I've tried working at a distance, doing the same, creating a threat and then popping behind an obstacle to see if it would be similar to the situation at home where he'll bark at the neighbors dog or at someone at the door. No joy. 

When he is in defense, his ears are forward,tail up, he keeps eye contact, does not submit to contact and threat. He stays on the sleeve or suit and will not back down if posted out and threatened. He stays on the sleeve till outed and is cocked and ready for another. No shrinking flower this dog. He's a tough guy. 

Right now I have the officer doing his homework and working a command and reward into every opportunity the dog barks to get the dog to associate the two. I'm hoping this will eventually pay off. When I hear that he can bark on command as part of the "trick" then I think I'll try and put that into a work situation and hope it carries over. Right now, its pretty impressive that while he's holding the dog and making his announcements the dog is working himself up into a full scream and is frantic enough that any bad guy hearing this is bound to get a deficating in public charge added to his rap sheet.

I think this is a case of the dog is overpowered by prey drive and I need a way to cap that and bring out his defense more. I could be wrong but its just my assumption. I'm at a loss and don't want to do more damage than good.


----------



## Mike Spivey (Jan 1, 2010)

Sorry, forgot to add, the dog is 2 years old. And, I have tried tieing him out next to a barking dog to see if that would help him out but he just continues to pull on the line, pace, whine, scream or just be quiet.


----------



## Howard Knauf (May 10, 2008)

He barks at home, right?
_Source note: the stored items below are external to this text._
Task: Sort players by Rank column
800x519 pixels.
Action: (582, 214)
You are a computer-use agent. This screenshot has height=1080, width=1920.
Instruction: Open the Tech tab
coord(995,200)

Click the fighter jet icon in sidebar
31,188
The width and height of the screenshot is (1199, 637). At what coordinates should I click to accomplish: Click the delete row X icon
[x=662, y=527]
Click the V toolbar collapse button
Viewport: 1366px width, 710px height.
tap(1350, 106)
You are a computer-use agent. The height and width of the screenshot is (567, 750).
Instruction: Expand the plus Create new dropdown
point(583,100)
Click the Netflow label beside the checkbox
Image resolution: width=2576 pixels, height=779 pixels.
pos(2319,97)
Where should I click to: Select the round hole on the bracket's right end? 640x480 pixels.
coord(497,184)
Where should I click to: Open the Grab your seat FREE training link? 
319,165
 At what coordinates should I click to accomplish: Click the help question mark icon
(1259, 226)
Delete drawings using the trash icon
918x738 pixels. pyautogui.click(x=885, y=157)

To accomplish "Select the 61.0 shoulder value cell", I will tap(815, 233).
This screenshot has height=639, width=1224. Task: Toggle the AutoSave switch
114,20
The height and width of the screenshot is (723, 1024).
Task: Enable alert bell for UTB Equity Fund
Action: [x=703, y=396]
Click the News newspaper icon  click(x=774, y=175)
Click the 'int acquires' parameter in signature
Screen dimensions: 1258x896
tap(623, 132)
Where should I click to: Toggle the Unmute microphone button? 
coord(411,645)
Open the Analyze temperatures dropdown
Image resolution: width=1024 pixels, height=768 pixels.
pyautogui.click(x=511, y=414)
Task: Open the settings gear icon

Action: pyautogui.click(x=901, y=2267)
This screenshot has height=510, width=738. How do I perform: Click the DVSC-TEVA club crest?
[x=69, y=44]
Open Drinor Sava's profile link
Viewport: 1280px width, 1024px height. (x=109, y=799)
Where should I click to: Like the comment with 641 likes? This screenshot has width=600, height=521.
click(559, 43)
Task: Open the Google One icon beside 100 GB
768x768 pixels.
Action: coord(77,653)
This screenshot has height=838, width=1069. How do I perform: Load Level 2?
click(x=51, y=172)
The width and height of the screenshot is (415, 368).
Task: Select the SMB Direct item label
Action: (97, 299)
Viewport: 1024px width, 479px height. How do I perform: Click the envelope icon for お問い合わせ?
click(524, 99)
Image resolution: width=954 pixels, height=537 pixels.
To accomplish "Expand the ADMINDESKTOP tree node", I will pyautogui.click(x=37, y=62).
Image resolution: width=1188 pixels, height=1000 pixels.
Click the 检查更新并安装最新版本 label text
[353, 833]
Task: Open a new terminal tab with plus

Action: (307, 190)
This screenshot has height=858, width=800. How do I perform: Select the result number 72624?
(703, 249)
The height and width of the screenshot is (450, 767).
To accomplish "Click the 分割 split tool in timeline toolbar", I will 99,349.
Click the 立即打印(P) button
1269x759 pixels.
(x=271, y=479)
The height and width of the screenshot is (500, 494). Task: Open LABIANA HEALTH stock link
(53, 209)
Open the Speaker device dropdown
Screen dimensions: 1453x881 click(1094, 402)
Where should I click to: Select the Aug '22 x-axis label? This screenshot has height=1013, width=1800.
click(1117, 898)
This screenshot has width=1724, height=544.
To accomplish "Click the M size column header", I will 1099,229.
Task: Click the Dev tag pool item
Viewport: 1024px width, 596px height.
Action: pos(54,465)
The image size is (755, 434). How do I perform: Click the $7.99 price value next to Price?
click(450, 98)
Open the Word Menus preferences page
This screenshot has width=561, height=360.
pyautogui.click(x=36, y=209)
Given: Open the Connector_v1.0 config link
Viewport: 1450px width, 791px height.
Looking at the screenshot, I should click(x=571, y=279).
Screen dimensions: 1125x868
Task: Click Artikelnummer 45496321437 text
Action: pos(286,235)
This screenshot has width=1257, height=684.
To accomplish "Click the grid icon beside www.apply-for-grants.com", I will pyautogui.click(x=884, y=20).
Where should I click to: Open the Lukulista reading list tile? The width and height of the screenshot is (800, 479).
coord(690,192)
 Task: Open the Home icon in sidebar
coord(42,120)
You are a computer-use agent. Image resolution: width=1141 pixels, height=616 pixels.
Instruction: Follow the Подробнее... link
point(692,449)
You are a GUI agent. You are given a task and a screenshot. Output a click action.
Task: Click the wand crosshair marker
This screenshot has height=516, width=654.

Try starting there and progress away from the home if he continues to bark. It may require a bark at the door, then a few feet from the door, then the sidewalk, then the street etc etc etc.

Territorial barking and his prey lock whining are two different things. You may never be able to fix it. As Kyle previously stated....as long as he holds and alerts, who cares.

I know you say the dog is tough, but can it be stress? Just a consideration.


----------